Empathy closes the emotional distance that uncertainty creates. It tells employees, you’re seen and valued, even when conditions are tough. When people know that someone has their back, they are more willing to follow leaders into the unknown.
Earning the Trust Dividend: Lessons from Well-Handled Turbulence
SparkEffect’s report describes organizations that treated a major restructuring as an opportunity to “earn the trust dividend.” By pairing disruptive change with interventions such as manager coaching, fair decision-making, frequent listening forums, and candid conversations, these organizations saw trust scores rise by roughly 12% above baseline after the change—and were twice as likely to retain key talent compared with peers that experienced no crisis or disruption at all.
In other words, well-handled turbulence can strengthen trust and business performance even beyond levels seen in stable periods, while mishandled change can quickly erode both.
“Empathy was critical in high-trust organizations, giving people permission to voice concerns, ask questions, and innovate,” explains Bohr.
The ROI of Empathy in Crisis
Research like this proves that seismic change can be an opportunity to emerge even stronger than before. Meeting crisis with empathy-driven trust yields measurable ROI. And that resilience pays off.
SparkEffect found that high-trust organizations outperform in reputation, retention, and revenue. Neuroscientist Paul Zak’s research echoes this: employees in high-trust cultures experience 74% less stress and 106% more energy.
Those physiological and psychological benefits translate into productivity, lower attrition, and faster innovation—especially vital when change is constant.
Five Trust-Building Moves for Times of Change
- Practice Structured and Intentional Listening: Conduct recurring “sense-making” sessions or short empathy interviews to surface what’s unclear or worrying. Close feedback loops by sharing what will change.
- Be Honest, Be Real: In the absence of information, employees invent their own stories. Communicate often—even when the message is, Here’s what we know, and here’s what we don’t yet know.
- Train Managers in Empathic Leadership: Since trust fractures locally, equip managers with skills to recognize stress signals, listen actively, and provide clarity under pressure. It’s a muscle they need to build.
- Acknowledge and Repair Mistakes: No human is perfect, so stop pretending to be. Transparency after missteps builds credibility. Publicly owning errors and outlining corrective actions models integrity.
- Track Trust Metrics: Include trust and psychological-safety indicators in engagement surveys or team dashboards. Review trends alongside business KPIs; what’s measured gets protected.
Empathy in the AI Era
As generative AI reshapes work, empathy will determine whether employees see technology as empowerment or a threat. Transparent communication about how AI supports, rather than replaces, human work builds trust in leadership intent.
This is all a new frontier. Trust enables employees to co-create strategies that will work and which will not; they will bring forth new ideas and perspectives to foster growth if they know they are safe to do so. As Forbes Coaches Council reminds leaders, “Trust is the foundation of leadership; without it, communication is just noise.”

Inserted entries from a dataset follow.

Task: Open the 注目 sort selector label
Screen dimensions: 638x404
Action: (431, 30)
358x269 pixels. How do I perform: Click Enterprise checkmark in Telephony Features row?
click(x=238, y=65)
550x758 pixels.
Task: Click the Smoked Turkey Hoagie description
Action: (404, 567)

Shift Empathy From Soft Skill to Strategic Edge
Empathy-driven trust is not a corporate kindness campaign; it is a growth strategy. It reduces friction, unlocks innovation, and anchors teams through volatility.
In a transformation or crisis, employees may forget the slides or slogans—but they will remember how leadership made them feel. When genuine trust is intentionally cultivated as a business strategy, the organization not only survives disruption—it builds the capacity to thrive and emerge even stronger than before.